In March 2016 the journal Science released a series of papers on the findings of the New Horizons Deep Space Probe as it passed by the Yuggothian (to many known as Pluto) system, located on the outer rim of our Solar System. This is one of a series of short articles that summarizes these papers.
The Mi-Go, artwork by Doctorgurgul, are known to live on Yuggoth (www.deviantart.com)
Some of the major objectives of the New Horizons probe included a characterization of structure and composition of Yuggoth’s atmosphere and to determine if its moon Charon has a detectable atmosphere. New Horizons has a wide array of sensors and instruments to collect data on Yuggoth. The collection of near-surface temperature and pressure profiles through a radio wave instrument revealed that Yuggoth has an atmosphere that can produce weak horizontal winds. Through the use of an ultraviolet spectrograph nitrogen and methane were detected in the Yuggothian atmosphere; additionally the photochemicals acetylene and ethylene were identified. There is also evidence for the presence of some unknown cooling agent in the atmosphere. Photochemical reactions of simple organic compounds have been documented in the thick, hazy atmosphere of Titan, Saturn’s largest moon, and provide evidence for large liquid bodies (lakes?) on that moon. However, such photochemical reactions were not expected to be found in Yuggoth’s atmosphere.

### Instruction
Transcribe the stretch of the New Horizons article from "In March 2016" through "summarizes these papers.". The entries that follow come from a separate source.

### Data excerpts
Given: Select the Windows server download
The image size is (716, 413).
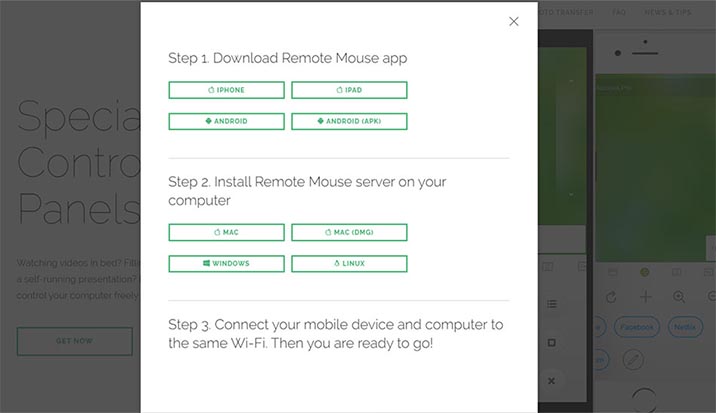Looking at the screenshot, I should tap(226, 264).
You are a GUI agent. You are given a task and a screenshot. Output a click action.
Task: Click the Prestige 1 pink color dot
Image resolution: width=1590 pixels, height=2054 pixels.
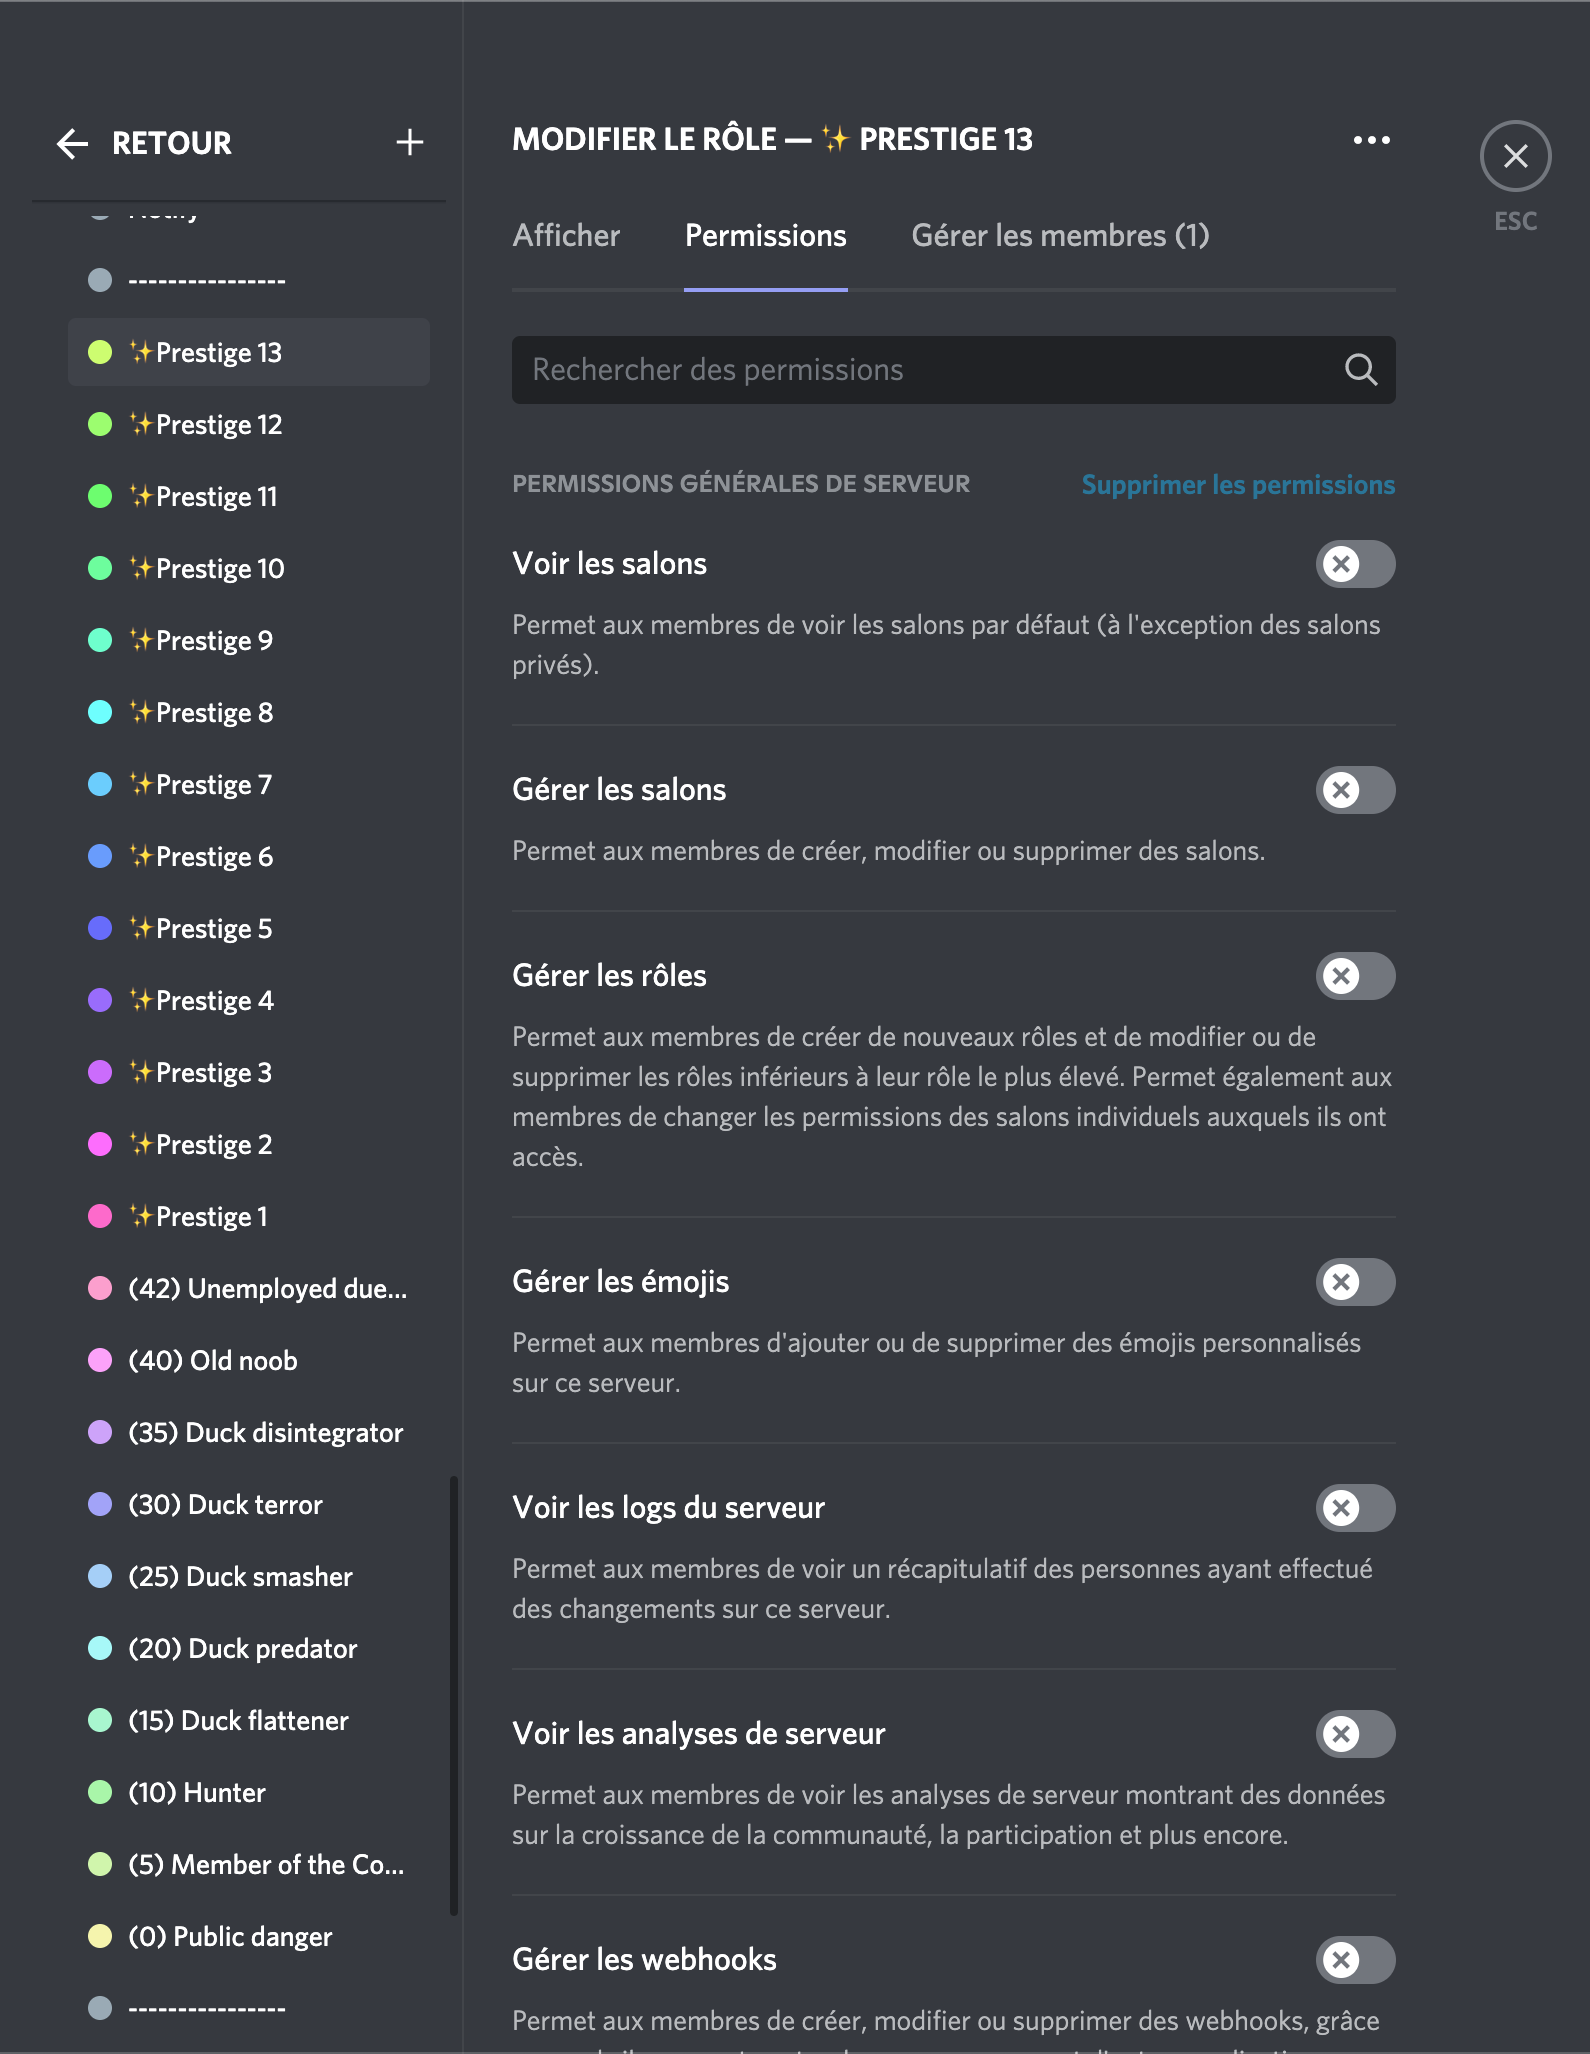click(x=100, y=1217)
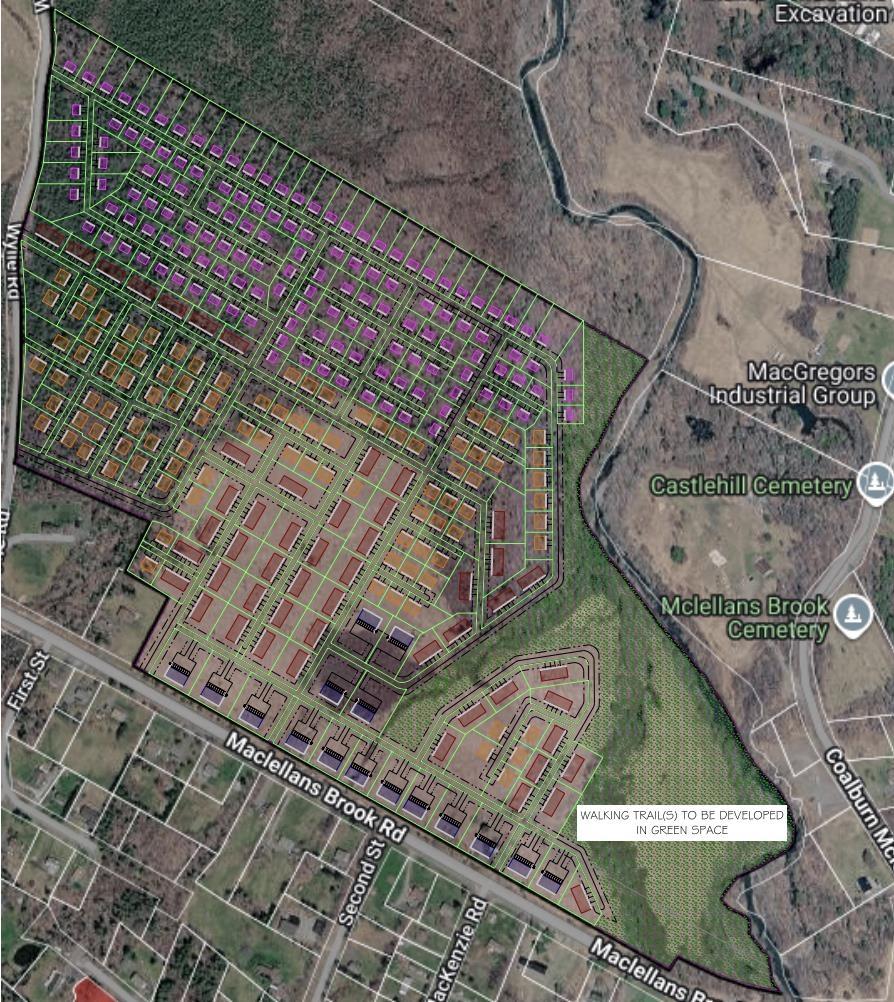This screenshot has height=1002, width=894.
Task: Click the red townhouse block near walking trail note
Action: tap(554, 802)
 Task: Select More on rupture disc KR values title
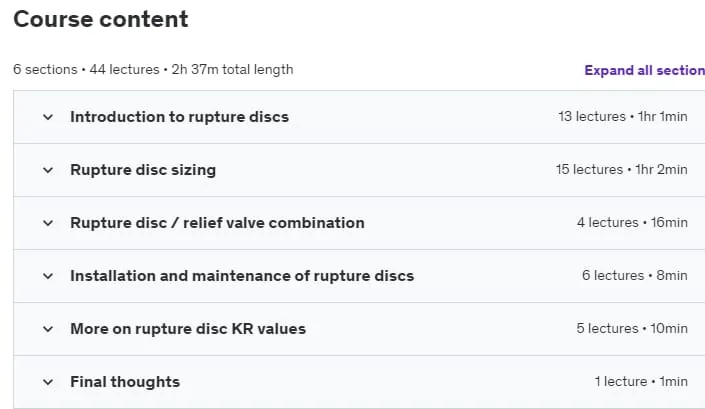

### Expected answer
In March 2016 the journal Science released a series of papers on the findings of the New Horizons Deep Space Probe as it passed by the Yuggothian (to many known as Pluto) system, located on the outer rim of our Solar System. This is one of a series of short articles that summarizes these papers.